▶ _Requirement_: Exactly the lines from the one with "Toggle the live expression eye icon" through the end of the records below are needed, minus any pictures.

▶ _Study material_:
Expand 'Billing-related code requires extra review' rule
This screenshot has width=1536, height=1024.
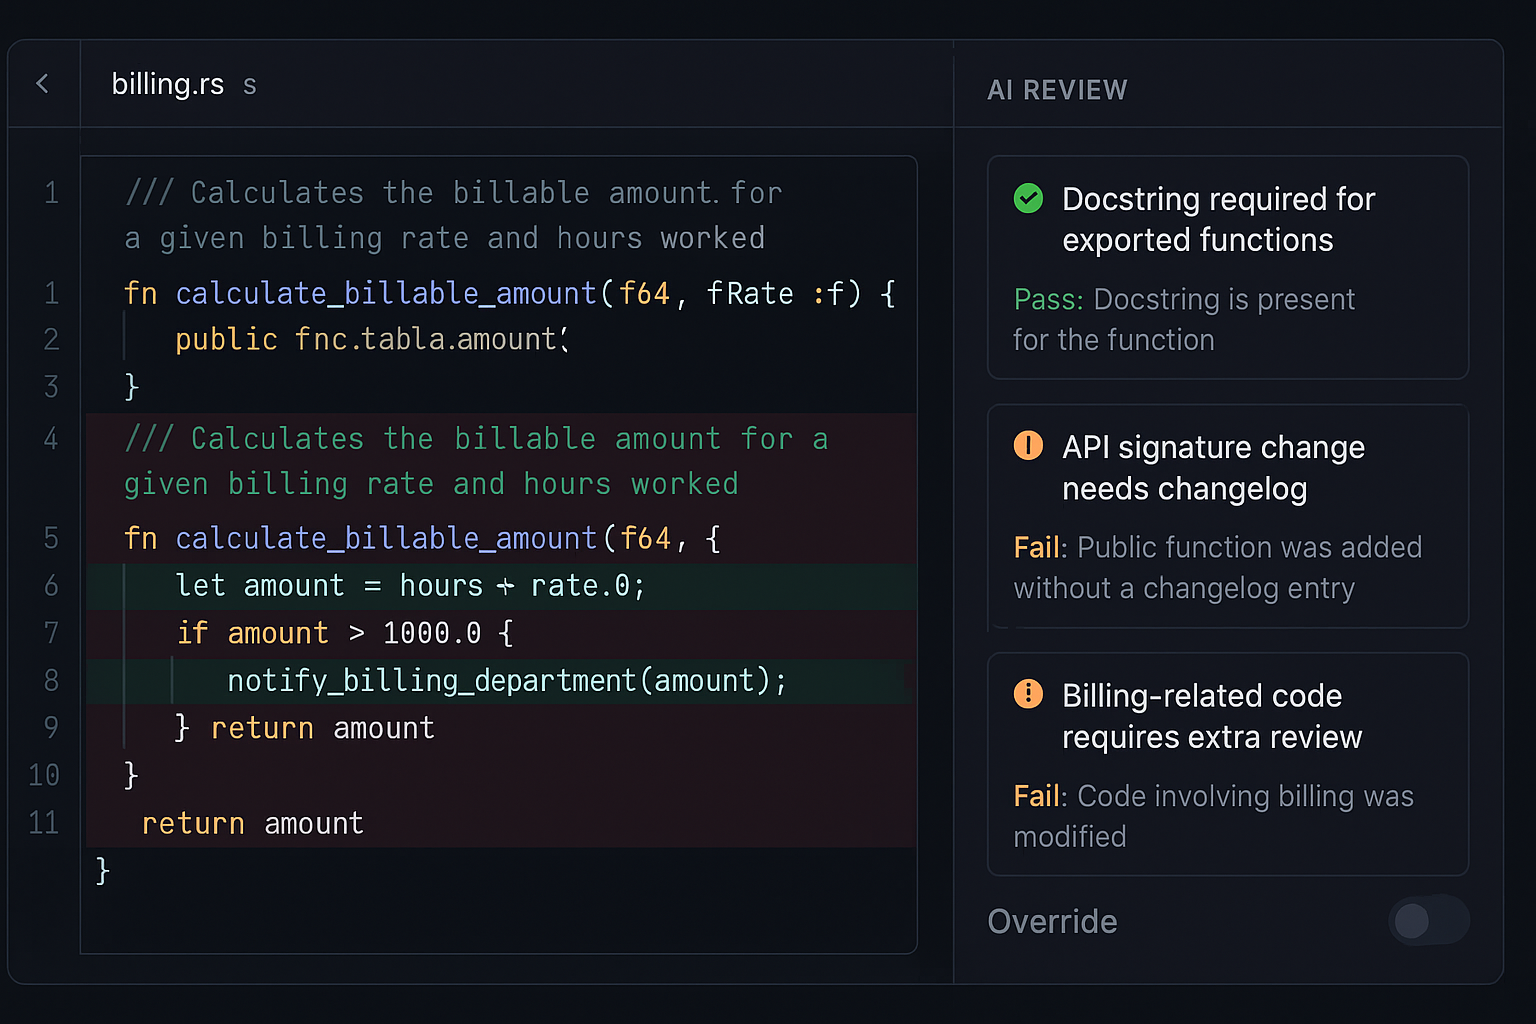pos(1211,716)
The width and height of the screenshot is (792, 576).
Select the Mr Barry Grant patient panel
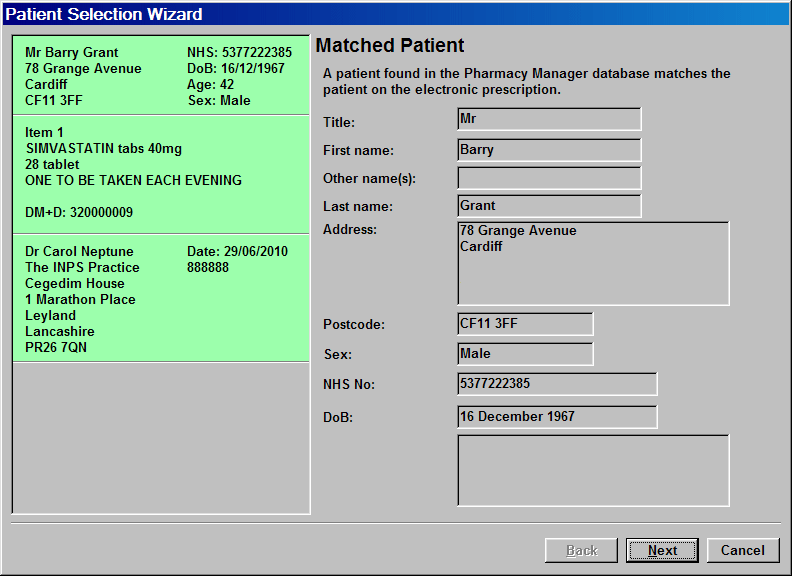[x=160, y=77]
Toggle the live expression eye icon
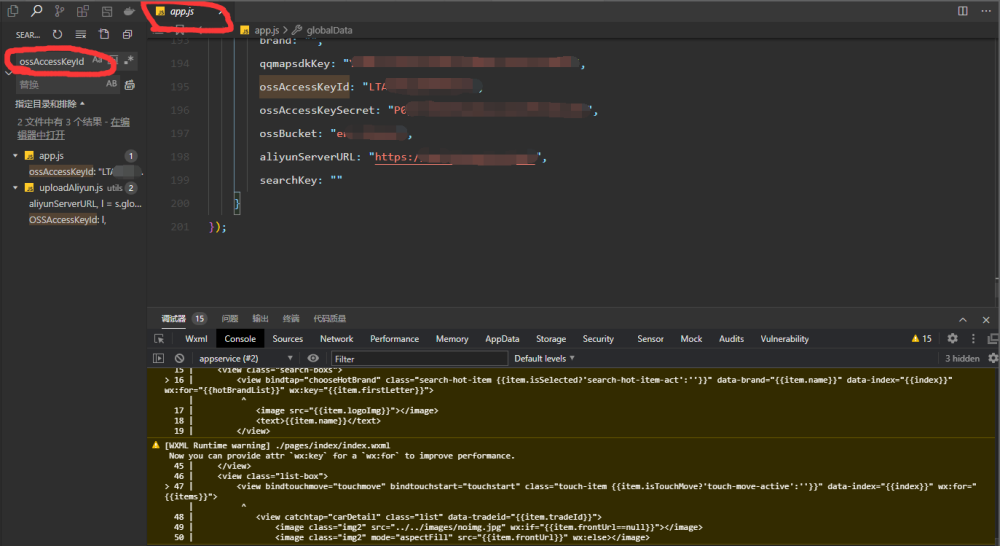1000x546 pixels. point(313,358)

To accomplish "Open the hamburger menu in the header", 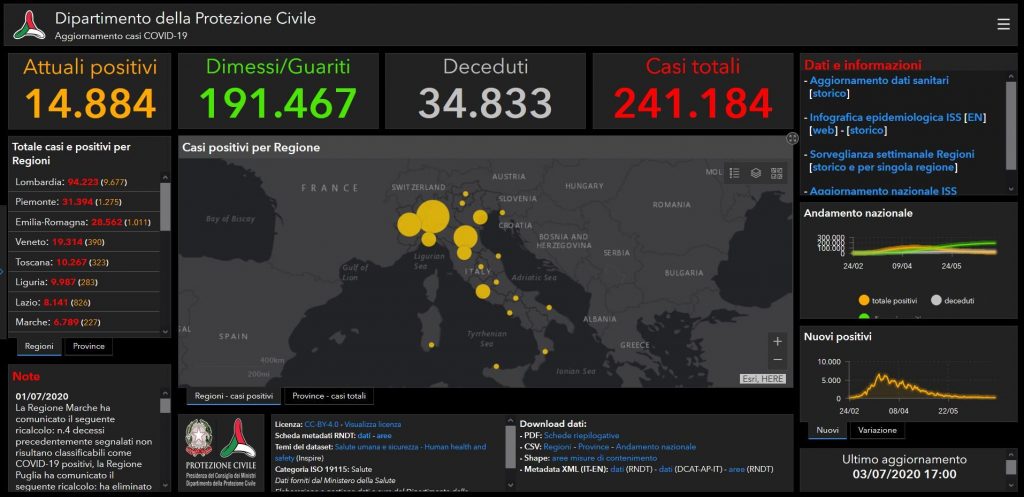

▶ _Response to the exercise_:
Toggle the live expression eye icon
1000x546 pixels. point(313,358)

To accomplish "Open the hamburger menu in the header", 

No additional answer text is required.